Les Chinois sont entrés dans la danse, les Brésiliens aussi et les
autres partenaires comme le Maroc, et autres. Ensuite, le marché
monétaire doit devenir effectivement libéralisé. Pour l’heure, les
agrégats monétaires sont encore trop dépendant de la situation en Europe
et ce n’est pas toujours un avantage. De même, nos marchés de capitaux
sont fragmentés et les clivages sont énormes sur le marché de la monnaie
et de l’épargne. Il faudrait qu’un jour, on arrive à des taux moyens de
l’ordre de 5%. A ce moment-là, l’argent ira vraiment vers les secteurs
productifs de l’économie. On ne peut pas et ne doit pas se trouver avec
des schémas, ou une PME emprunte à un taux 10 fois supérieur à celui de
l’Etat. Le marché monétaire doit donc être uniformisé.

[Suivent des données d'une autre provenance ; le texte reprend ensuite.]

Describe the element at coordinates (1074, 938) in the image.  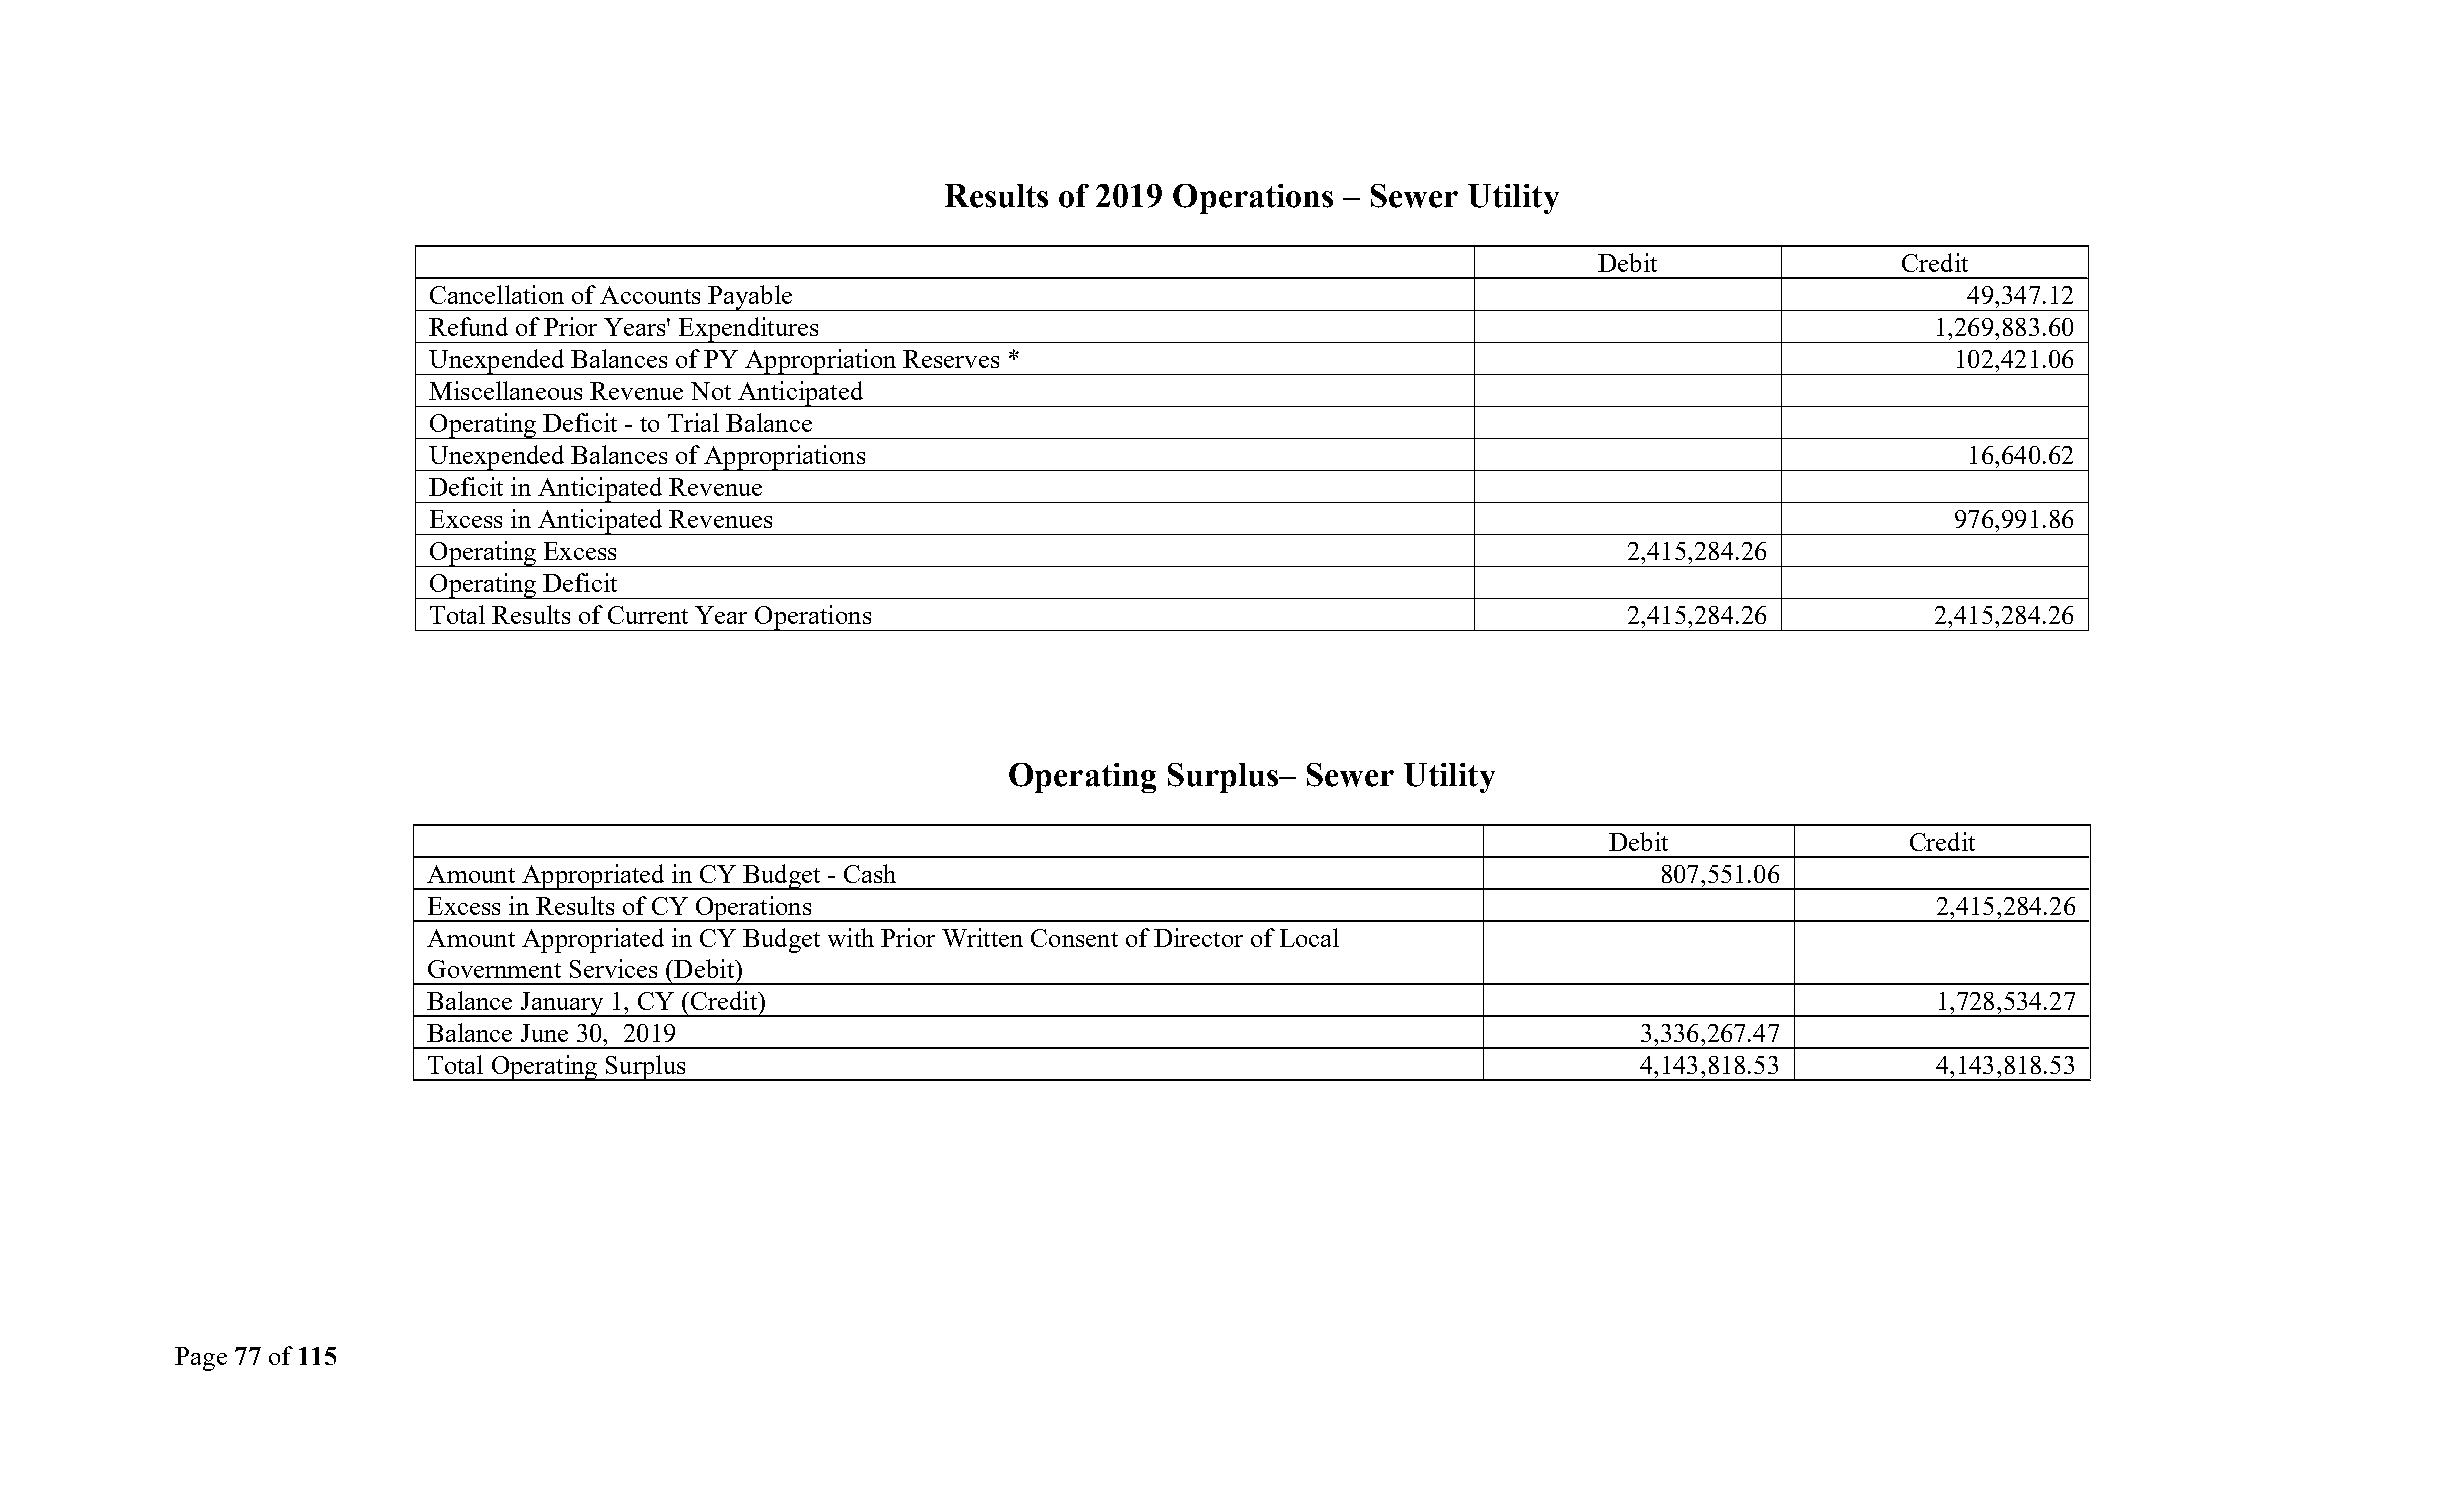
I see `Consent` at that location.
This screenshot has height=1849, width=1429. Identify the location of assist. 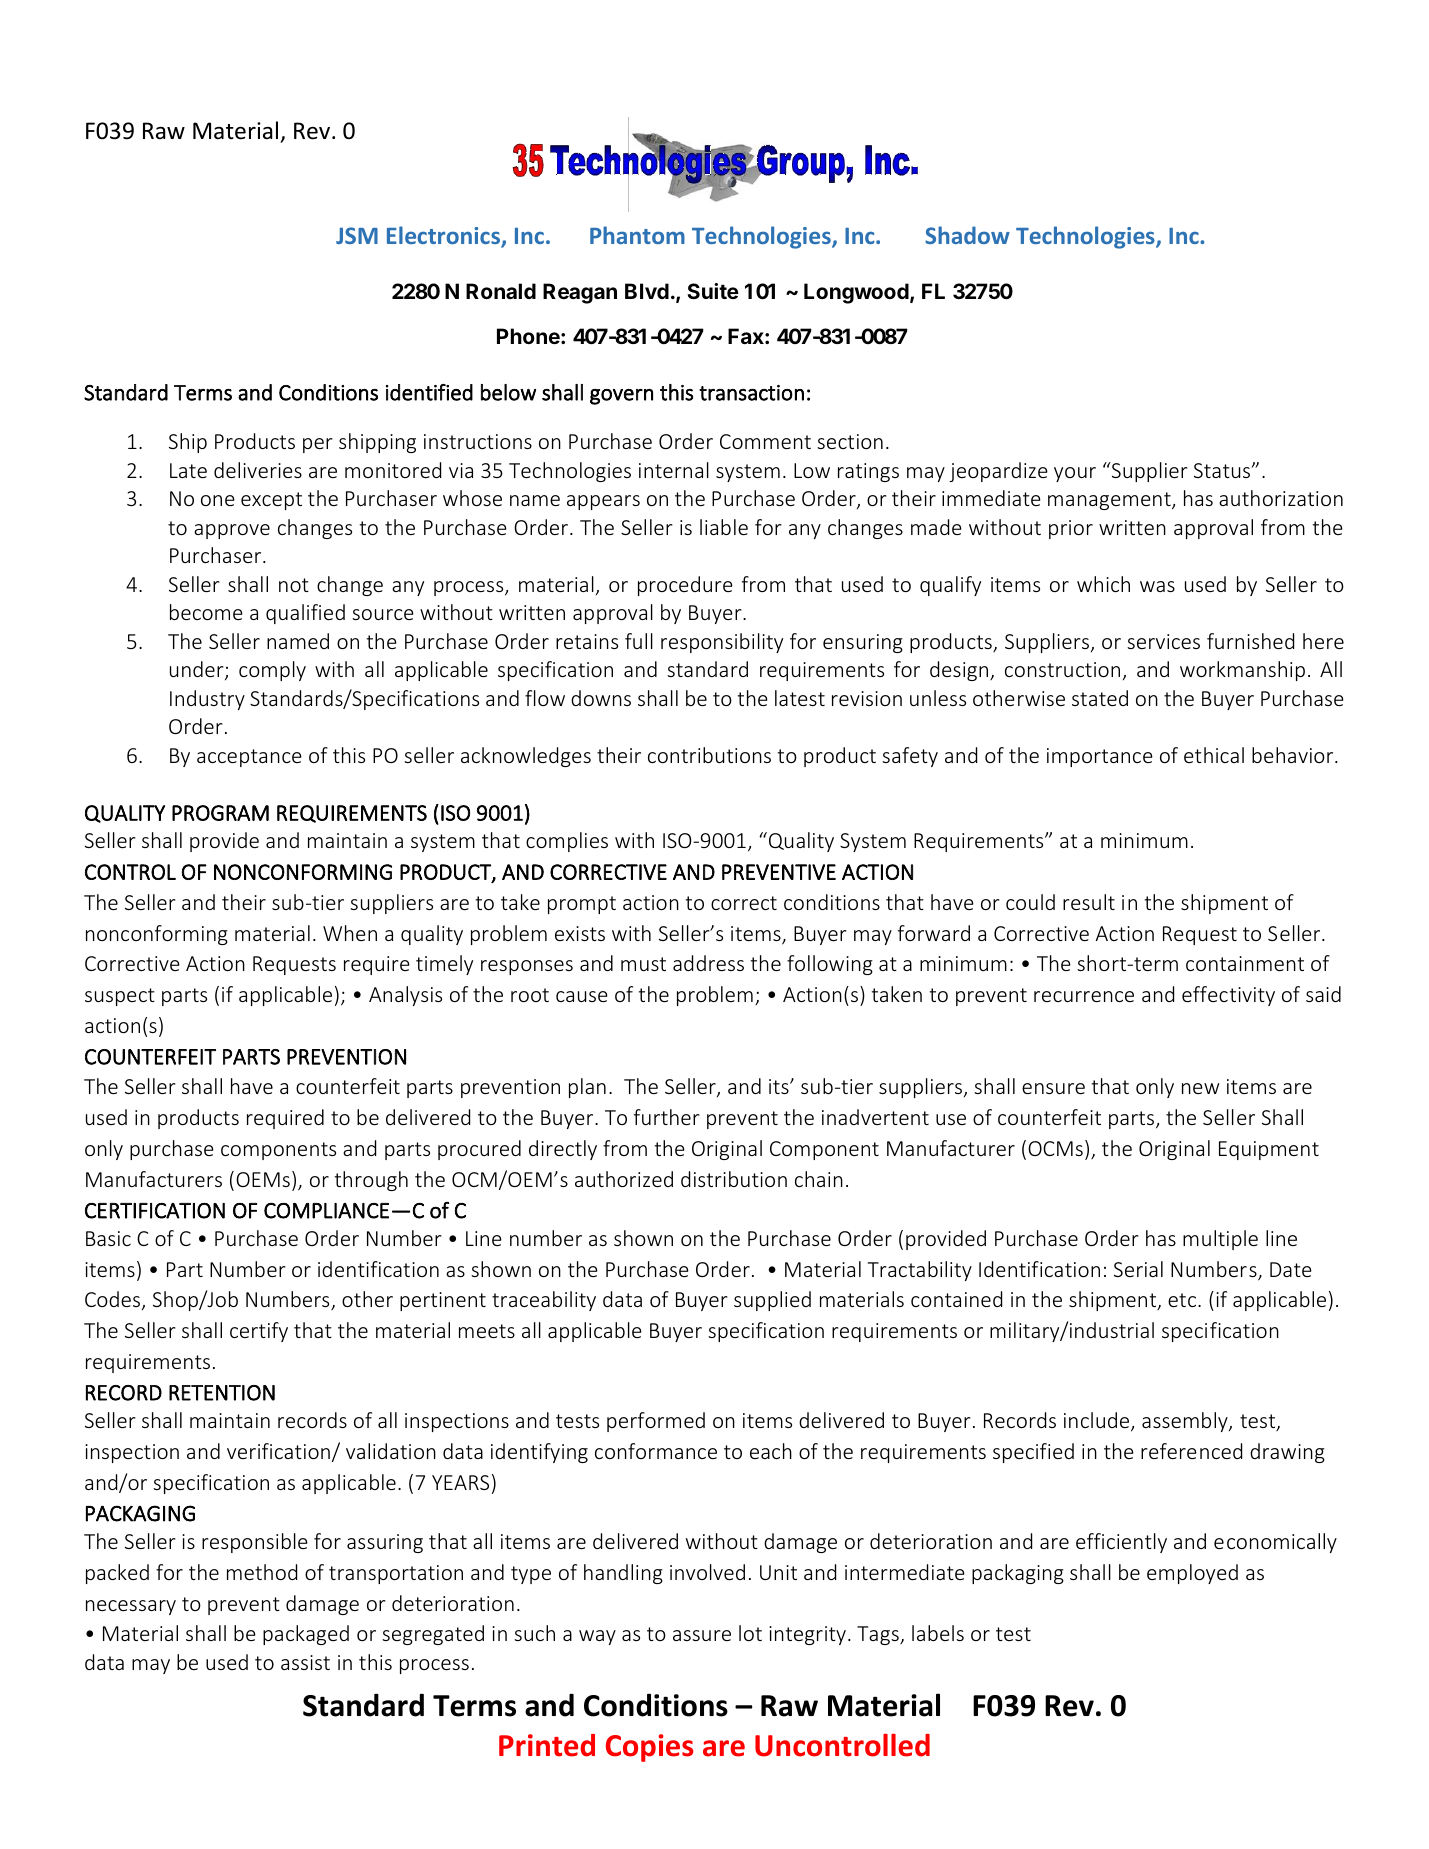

Est-ce qu’il n’y a pas finalement un
risque si on sort de la zone franc de perdre l’avantage du compte
d’opération? La France apporte quand même une garantie et tient les pays
de la zone franc avec ce mécanisme.
Le compte des opérations ce n’est pas une chose exceptionnelle.
Moi par exemple, j’ai un compte d’opération qui me permet de gérer les
opérations que je mène en devise. Lorsque vous avez une banque ici, elle
a des comptes d’opérations en fonction des zones monétaires. Ce compte
est un compte de correspondant. Tous ceux qui interviennent dans des
places financières diversifiées en ont besoin. A plus forte raison les
Etats. Donc le problème n’est pas le compte d’opération. J'entends
souvent à la télévision des gens dire que la France à notre argent et
nous tient par-là. Il n’en n'est rien. Nous pouvons décider de changer
de correspondant, rien ne nous l’interdit. A l’époque, lorsque Paris est
choisie, la France centralisait quand même les ¾ des flux financiers
des pays de la zone Franc. Les choses évoluent petit à petit et cela
tend à changer. Donc si nous supprimons notre compte à paris, nous
l’ouvrirons ailleurs et à des conditions pas totalement différente. La
Chine par exemple, vous imaginez que personne ne peut rien lui imposer,
mais elle a un compte d’opération aux Etats Unis avec 2500 milliards de
dollars, c’est la logique des marchés internationaux.